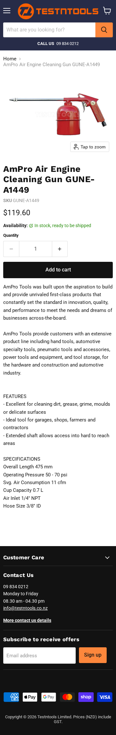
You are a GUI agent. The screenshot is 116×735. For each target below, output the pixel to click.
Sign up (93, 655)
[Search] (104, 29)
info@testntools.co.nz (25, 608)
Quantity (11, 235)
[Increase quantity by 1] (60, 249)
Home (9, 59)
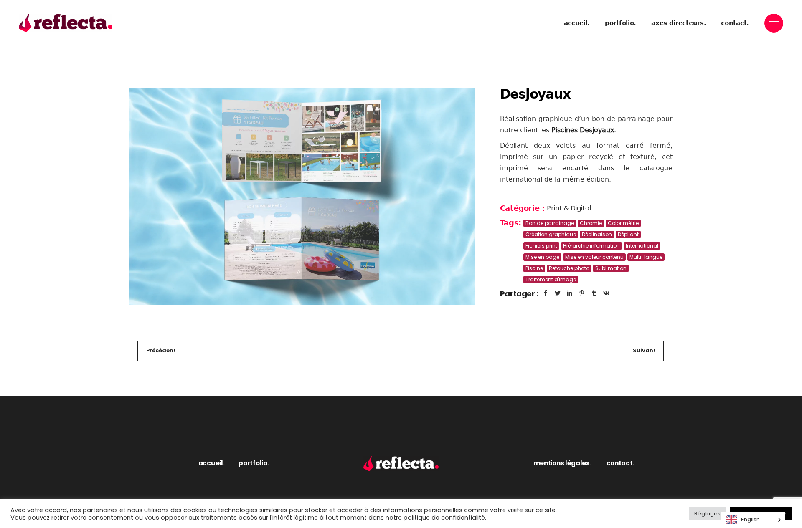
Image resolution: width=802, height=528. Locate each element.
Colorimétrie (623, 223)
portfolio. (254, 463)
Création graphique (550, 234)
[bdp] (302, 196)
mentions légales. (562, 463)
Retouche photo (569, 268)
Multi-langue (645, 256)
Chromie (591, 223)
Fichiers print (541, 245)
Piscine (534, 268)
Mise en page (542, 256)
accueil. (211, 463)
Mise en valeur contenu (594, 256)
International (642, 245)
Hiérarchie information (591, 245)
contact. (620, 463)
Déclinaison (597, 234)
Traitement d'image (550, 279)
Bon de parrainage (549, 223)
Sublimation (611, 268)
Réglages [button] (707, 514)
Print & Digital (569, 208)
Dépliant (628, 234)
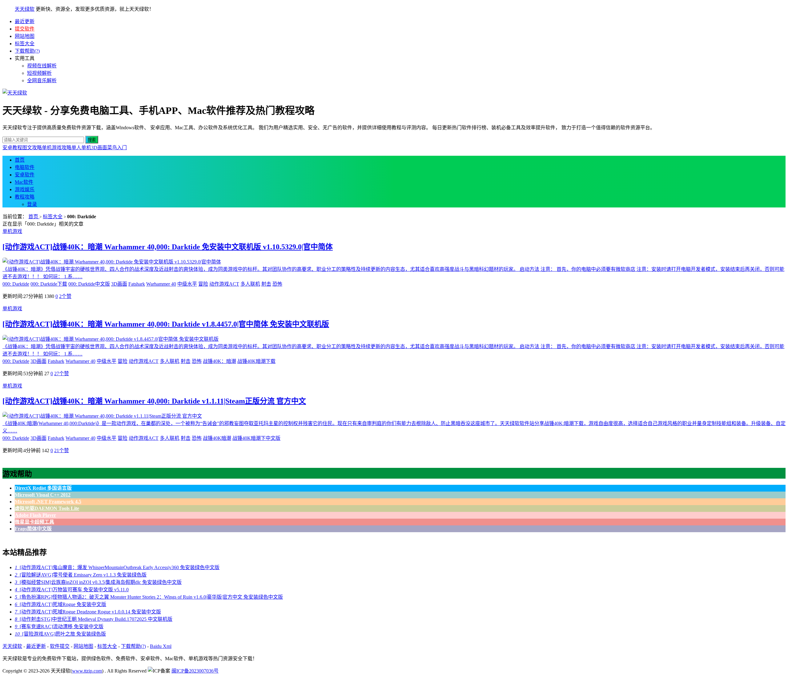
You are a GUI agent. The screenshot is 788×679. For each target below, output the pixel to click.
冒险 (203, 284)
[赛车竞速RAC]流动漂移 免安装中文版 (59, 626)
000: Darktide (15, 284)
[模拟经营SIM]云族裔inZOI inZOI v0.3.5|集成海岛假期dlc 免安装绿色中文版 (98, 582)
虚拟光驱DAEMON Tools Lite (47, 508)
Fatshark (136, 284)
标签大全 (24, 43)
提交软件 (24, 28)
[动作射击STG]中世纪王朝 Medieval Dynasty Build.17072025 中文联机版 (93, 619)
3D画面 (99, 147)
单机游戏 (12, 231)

** Given request **
Rewrite the records above, replacing "GUI agent" with "interface agent" wherever it occurs and keeping everything else the same. Do not include the pictures.

** Reply to the task **
You are a interface agent. The screenshot is 116×735. For each target below, output the pixel to click.
Sign up (93, 655)
[Search] (104, 29)
info@testntools.co.nz (25, 608)
Quantity (11, 235)
[Increase quantity by 1] (60, 249)
Home (9, 59)
Image resolution: width=802, height=528. Locate each element.
Colorimétrie (623, 223)
portfolio. (254, 463)
Création graphique (550, 234)
[bdp] (302, 196)
mentions légales. (562, 463)
Retouche photo (569, 268)
Multi-langue (645, 256)
Chromie (591, 223)
Fichiers print (541, 245)
Piscine (534, 268)
Mise en page (542, 256)
accueil. (211, 463)
Mise en valeur contenu (594, 256)
International (642, 245)
Hiérarchie information (591, 245)
contact. (620, 463)
Déclinaison (597, 234)
Traitement d'image (550, 279)
Bon de parrainage (549, 223)
Sublimation (611, 268)
Réglages [button] (707, 514)
Print & Digital (569, 208)
Dépliant (628, 234)
You are a interface agent. The screenshot is 788×679. For each target below, output the pixel to click.
冒险 (203, 284)
[赛车竞速RAC]流动漂移 免安装中文版 (59, 626)
000: Darktide (15, 284)
[模拟经营SIM]云族裔inZOI inZOI v0.3.5|集成海岛假期dlc 免安装绿色中文版 (98, 582)
虚拟光驱DAEMON Tools Lite (47, 508)
Fatshark (136, 284)
标签大全 (24, 43)
提交软件 (24, 28)
[动作射击STG]中世纪王朝 Medieval Dynasty Build.17072025 中文联机版 (93, 619)
3D画面 (99, 147)
单机游戏 (12, 231)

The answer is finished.